I would argue that a standard Bayesian solution would make them directly incomparable, but I could be wrong. Consider two posteriors $$\pi(\theta|X_1)$$ and $$\pi(\theta|X_2).$$ Each posterior is optimal, given its observations and prior. It differs from a Frequentist method which optimal on average.
To give you a thought experiment as to why you cannot compare them directly, consider a school where you are going to split the students into two samples by tossing a fair coin. Your concern is estimating average height. Ignore the preposterousness of the setup for a moment. Assume you are in group one if the coin comes up heads.
Sample one’s estimators were $\bar{x}_1=36 in$ and $s^2_1=9in^2$. Sample two’s estimators were $\bar{x}_2=36.1$ and $s^2_2=8.9in^2$. What about flipping the coin, the intervention, caused students to be taller or the sample variability narrower when the coin came up tails? If nothing, then if you repeated this, say 1000 times, you could discuss the sensitivity of the parameter estimates to the sample space, but that is about it. You could construct the sampling distribution of the posterior means, medians, and modes or just one of them as they should be somewhat predictable. You can compare them indirectly as part of a distribution, but not directly because the difference is randomness.
A Frequentist process, of course, is built around the sample space rather than the parameter space and well understood analytic properties exist. While the Bayesian solution would be analytic under a conjugate prior, you will lack things such as the guaranteed minimum level against false positives.
Bayes factors will not help you here as there can be technical issues with Bayes factors you probably want to avoid. What I would do, if it were me, is that I would marginalize out the parameters leaving only a model parameter (Model 1, Model 2, etc.). That would give you an understanding of the impact of the sampling distribution on the trustworthiness of the posterior.

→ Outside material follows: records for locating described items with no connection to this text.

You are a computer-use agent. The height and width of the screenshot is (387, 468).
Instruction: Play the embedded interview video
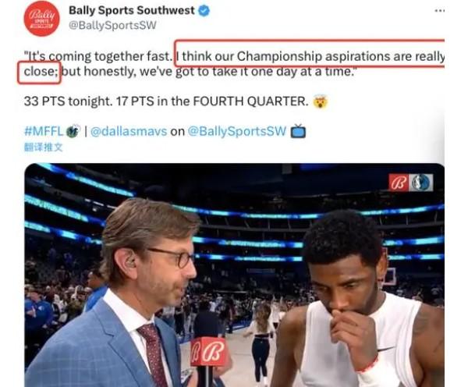(x=234, y=275)
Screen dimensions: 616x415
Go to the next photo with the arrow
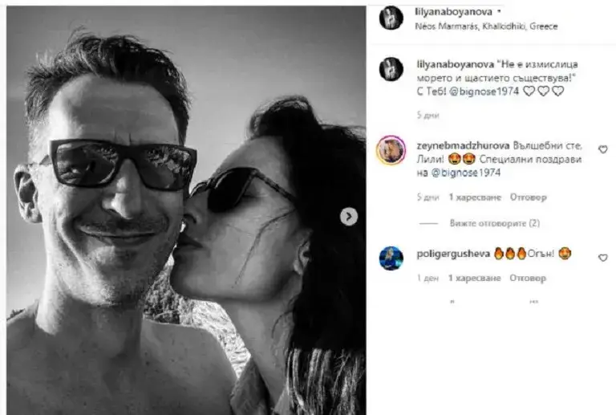click(349, 217)

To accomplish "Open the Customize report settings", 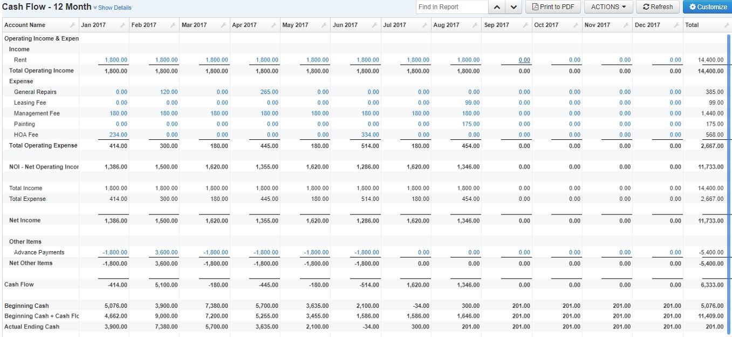I will 708,7.
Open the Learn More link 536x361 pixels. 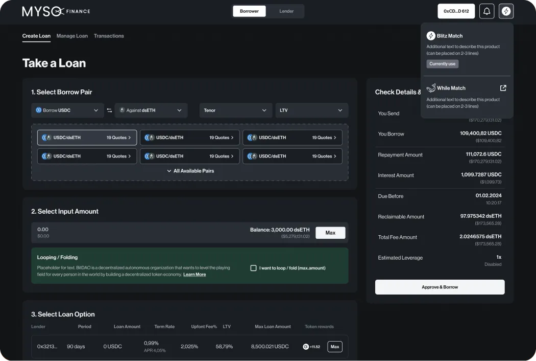(194, 274)
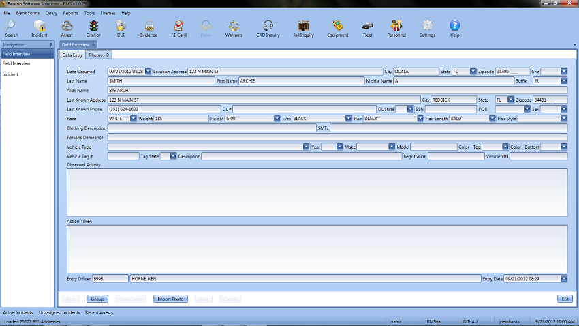The image size is (579, 326).
Task: Open the Arrest handcuffs icon
Action: pos(67,27)
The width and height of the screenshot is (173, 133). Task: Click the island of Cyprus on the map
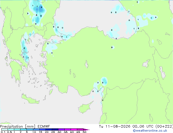(x=84, y=108)
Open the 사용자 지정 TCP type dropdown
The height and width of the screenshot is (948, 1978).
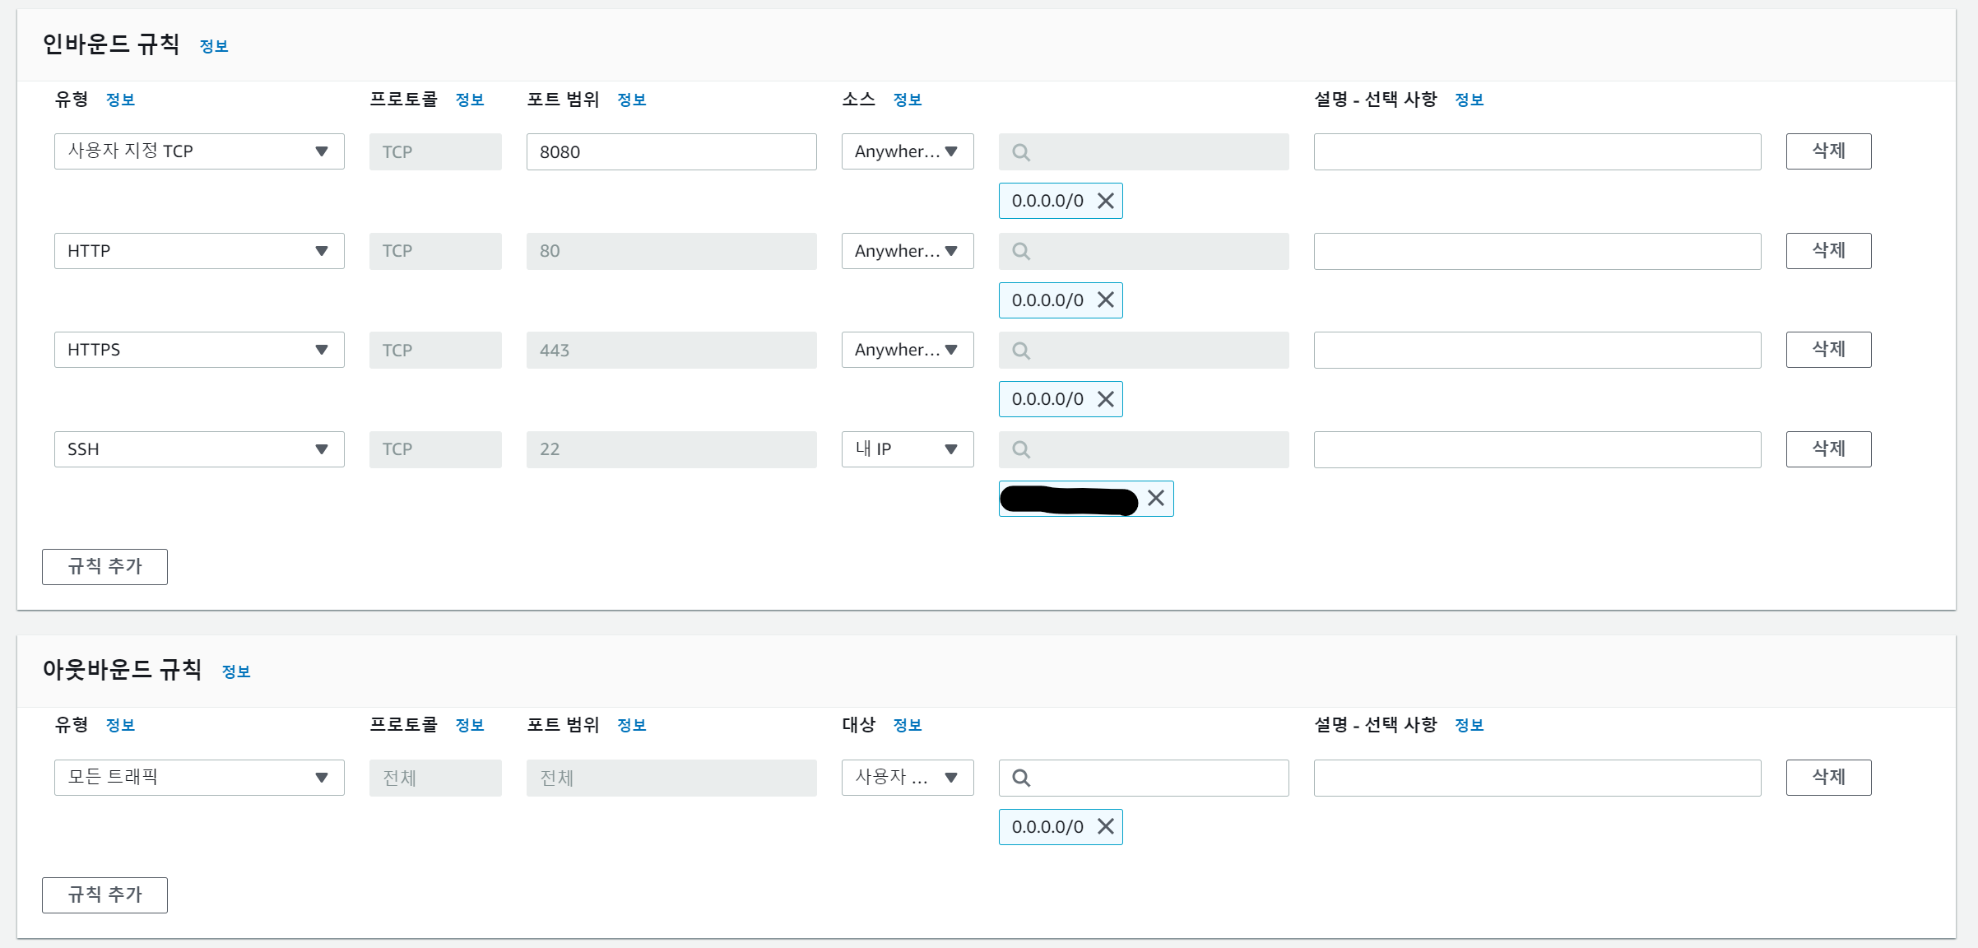click(x=199, y=151)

I have not looked, but as this is just a linear model, I would guess there is a paper on the Frequentist properties of Bayesian conjugate linear models. If it isn’t conjugate, there won’t be an analytic solution. Do note that your prior must be a proper prior, you will not be able to use a flat prior, because once your independent variables exceed 3, then a flat prior will prevent the posterior from integrating to unity and you may get spurious results. Still, it could have such a wide prior variance that it is effectively a flat line such as a standard deviation of one million centimeters over $\mu$ to measure the average size of a pea. Surely the size of the pea will be withing $\pm{3,000,000}cm$ of your prior estimate of 1 cm.
Because the difference is a coin toss, there can be no direct comparison. You can discuss the impact of the sample space on the sampling distribution of the parameters and some estimator of the likelihood function such as its supremum.